Russia won the tourney by a goal differential (let’s not get into the schematics too much), Ufa native Andrey Zyuzin was named the MVP and went on to get picked by the San Jose Sharks second overall. Future Calder Trophy winner Sergei Samsonov was also on that team along with Maxim Afinogenov, Andrei Markov and Oleg Kvasha.

So far, so good. However, four years later St. Petersburg hosted Russia’s first IIHF world championship. The city built a brand new rink that held 13,000 people – a big deal for Europe, and even a bigger deal 12 years ago – while Team Russia was able to bring home the big guns: Maxim Afinogenov, Alexei Zhitnik, Sergei Gonchar, Alex Khavanov, Igor Kravchuk, Dmitri Mironov, Andrey Markov, Valeri Kamensky, Andrei Kovalenko, Viktor Kozlov, Andrei Nikolishin, Oleg Petrov, Alexei Yashin, Alexei Zhamnov were able to join the team and Pavel Bure (rings any bells?) captained the mob.

Russia finished 11th. Ouch.

A year later Moscow hosted the world juniors. Alex Svitov, Anton Volchenkov, Denis Grebeshkov, Stanislav Chistov, junior superstars Pavel Vorobiev and Mikhail Yakubov, and Ilya Kovalchuk are on the team. They finished second in round robin, losing to Team Finland and tying Switzerland. Yes, they had ties 11 years ago.

Russia lost to Sweden in the quarter-finals 3-2 and finished seventh. Six months later Kovalchuk was drafted first overall, Svitov would go third and Chistov fifth overall. Russia would win two of the next three world juniors. Neither of them at home.

International hockey comes back to Russia in 2003 when Yaroslavl gets to host the U18 world championship. The home team featured two noteworthy kids in full-face masks. One of them is Evgeni Malkin, the other – Alex Ovechkin. Again – no dice. Russia comes in third.

In 2007 Russia wins the U18 worlds in Finland with a really young team that featured Evgeni Dadonov, Alexei Cherepanov, Maxim Goncharov, Dmitri Kulikov, Kirill Petrov, Nikita Filatov and two current Stanley Cup champions Andrei Loktionov and Slava Voynov. Except for Dadonov and Cherepanov, everyone came back the next year to Kazan, Russia.

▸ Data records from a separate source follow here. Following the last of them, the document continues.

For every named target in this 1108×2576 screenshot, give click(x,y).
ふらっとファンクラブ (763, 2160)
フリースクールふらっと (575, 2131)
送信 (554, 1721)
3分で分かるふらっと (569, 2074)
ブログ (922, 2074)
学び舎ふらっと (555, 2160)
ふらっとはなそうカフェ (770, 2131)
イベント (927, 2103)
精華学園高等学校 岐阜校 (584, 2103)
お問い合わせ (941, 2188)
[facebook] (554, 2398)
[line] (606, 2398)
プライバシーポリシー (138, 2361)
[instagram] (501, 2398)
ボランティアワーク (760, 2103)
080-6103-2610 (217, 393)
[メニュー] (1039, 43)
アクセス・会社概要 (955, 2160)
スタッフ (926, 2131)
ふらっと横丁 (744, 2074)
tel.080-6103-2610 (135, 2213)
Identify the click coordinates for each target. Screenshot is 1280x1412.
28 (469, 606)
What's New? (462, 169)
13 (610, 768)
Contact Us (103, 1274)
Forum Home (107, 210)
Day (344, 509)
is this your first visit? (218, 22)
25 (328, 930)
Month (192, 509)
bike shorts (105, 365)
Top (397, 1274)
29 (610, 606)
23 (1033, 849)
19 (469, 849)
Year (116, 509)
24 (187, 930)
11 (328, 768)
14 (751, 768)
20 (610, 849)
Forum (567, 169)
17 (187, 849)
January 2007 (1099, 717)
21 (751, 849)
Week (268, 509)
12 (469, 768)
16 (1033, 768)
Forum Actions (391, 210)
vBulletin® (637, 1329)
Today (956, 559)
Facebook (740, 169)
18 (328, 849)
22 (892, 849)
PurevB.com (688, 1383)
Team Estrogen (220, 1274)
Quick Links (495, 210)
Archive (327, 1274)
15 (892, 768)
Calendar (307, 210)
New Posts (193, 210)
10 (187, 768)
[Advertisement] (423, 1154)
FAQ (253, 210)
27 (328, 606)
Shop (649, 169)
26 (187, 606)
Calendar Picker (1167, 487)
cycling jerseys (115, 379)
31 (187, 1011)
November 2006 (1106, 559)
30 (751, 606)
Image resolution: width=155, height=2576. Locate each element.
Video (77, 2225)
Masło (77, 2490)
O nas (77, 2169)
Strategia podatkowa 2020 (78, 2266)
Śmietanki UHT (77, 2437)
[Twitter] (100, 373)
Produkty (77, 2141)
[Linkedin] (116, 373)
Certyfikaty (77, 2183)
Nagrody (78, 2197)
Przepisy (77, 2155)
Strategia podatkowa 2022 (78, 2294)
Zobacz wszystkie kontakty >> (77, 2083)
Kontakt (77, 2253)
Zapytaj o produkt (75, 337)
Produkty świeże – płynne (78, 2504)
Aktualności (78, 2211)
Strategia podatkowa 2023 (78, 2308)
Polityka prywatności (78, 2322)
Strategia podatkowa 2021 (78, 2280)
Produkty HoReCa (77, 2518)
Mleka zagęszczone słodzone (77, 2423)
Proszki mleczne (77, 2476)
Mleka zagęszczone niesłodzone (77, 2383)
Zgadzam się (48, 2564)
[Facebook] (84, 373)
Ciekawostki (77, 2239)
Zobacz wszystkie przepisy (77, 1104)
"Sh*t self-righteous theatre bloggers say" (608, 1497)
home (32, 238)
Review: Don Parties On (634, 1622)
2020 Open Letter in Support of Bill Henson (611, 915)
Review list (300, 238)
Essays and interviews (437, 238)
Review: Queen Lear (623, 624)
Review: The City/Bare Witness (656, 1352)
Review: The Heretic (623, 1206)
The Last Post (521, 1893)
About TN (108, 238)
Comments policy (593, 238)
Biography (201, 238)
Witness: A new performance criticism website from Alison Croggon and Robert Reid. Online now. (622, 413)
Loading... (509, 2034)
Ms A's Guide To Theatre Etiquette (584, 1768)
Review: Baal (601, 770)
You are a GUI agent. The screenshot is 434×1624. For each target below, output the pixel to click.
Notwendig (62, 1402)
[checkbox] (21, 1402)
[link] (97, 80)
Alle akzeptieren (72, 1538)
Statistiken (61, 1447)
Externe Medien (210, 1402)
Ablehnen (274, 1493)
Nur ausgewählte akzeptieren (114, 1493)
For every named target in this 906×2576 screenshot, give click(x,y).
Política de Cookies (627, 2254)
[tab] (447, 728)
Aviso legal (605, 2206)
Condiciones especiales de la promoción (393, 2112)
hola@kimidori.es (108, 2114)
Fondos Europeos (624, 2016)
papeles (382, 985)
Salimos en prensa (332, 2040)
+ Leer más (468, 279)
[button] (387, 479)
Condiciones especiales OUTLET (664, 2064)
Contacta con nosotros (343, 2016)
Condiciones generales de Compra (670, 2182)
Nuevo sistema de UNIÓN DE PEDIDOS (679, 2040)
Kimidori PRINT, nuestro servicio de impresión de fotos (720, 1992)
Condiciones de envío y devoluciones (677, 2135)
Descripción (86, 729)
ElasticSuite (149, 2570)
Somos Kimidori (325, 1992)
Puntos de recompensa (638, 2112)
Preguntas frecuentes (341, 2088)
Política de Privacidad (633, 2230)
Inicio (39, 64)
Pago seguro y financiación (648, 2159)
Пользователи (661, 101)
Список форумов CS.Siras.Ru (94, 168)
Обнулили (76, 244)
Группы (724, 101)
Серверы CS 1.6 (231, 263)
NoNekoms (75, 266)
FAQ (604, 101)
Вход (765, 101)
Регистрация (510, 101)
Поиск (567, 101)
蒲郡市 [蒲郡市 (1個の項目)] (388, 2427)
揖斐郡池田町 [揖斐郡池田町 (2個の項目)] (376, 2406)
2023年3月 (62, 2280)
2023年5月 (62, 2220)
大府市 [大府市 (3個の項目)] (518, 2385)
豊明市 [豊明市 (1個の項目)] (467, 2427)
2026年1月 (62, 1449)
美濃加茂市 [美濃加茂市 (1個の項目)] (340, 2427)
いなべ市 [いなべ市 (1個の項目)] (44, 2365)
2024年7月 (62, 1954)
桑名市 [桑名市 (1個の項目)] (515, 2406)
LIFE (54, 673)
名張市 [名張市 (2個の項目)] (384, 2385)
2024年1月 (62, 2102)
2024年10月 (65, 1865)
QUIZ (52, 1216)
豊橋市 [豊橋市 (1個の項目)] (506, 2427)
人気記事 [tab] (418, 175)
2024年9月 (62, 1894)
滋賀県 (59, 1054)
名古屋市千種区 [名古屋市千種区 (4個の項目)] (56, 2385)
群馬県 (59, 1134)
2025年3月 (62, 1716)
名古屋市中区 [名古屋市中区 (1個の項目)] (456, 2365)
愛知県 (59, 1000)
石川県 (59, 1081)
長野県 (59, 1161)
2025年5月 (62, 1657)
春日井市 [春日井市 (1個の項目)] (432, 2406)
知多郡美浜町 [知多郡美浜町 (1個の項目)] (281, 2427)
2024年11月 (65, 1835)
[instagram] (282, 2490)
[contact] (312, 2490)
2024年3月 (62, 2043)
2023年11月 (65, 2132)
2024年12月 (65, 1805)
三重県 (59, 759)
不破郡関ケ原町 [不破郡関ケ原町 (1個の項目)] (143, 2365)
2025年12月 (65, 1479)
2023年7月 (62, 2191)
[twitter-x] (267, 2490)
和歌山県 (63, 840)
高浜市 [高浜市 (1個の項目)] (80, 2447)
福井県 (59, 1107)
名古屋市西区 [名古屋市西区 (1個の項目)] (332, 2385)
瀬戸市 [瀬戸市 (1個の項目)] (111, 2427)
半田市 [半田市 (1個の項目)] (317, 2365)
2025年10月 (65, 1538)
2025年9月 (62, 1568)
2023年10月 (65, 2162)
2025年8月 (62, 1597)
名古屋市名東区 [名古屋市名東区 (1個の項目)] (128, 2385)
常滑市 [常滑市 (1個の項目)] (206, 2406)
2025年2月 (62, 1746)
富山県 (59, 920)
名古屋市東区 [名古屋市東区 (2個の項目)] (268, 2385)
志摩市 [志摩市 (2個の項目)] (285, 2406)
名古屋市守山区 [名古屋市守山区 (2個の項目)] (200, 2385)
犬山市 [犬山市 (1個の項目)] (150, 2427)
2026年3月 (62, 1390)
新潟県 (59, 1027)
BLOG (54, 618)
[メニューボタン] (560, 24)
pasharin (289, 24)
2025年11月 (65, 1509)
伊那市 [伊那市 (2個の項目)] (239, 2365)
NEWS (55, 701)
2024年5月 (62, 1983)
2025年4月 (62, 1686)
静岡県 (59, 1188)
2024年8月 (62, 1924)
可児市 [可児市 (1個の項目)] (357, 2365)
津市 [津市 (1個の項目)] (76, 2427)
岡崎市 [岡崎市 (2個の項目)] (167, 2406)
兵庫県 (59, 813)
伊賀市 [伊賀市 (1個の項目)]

Team Russia looked strong, they made it to the finals and met Team Canada. The tournament usually runs in early April, so Canada rarely sends their best players to go. In fact, in the history of the tournament they made it to the finals just three times. That was their third time.

Ryan Ellis, Tyler Myers, Matt Duchene, Jordan Eberle, Taylor Hall, Cody Hodgson and Brayden Schenn lit up Team Russia in front of the home crowd 8-0 and won the gold. Comments are redundant here.

A few weeks later Moscow hosted the men’s world championship and they hit the ground running, but again lost to Finland in overtime in the semifinal. Canada beat them easily in the final en route to the gold again.

And now Ufa hosts world junior tournament. Strictly speaking – the town’s first major international tournament, unless, of course, you count 1996 European Championship and two games of 2007 Canada-Russia Super Series. Russia hosts its second world juniors in modern era (the Soviet Union hosted the tourney three times). Frankly, again they have the first overall pick at their disposal – Nail Yakupov.

One may overestimate or underestimate Russia’s power. However, the hosting team curse is clearly there. Unless, of course, you choose not to believe in it.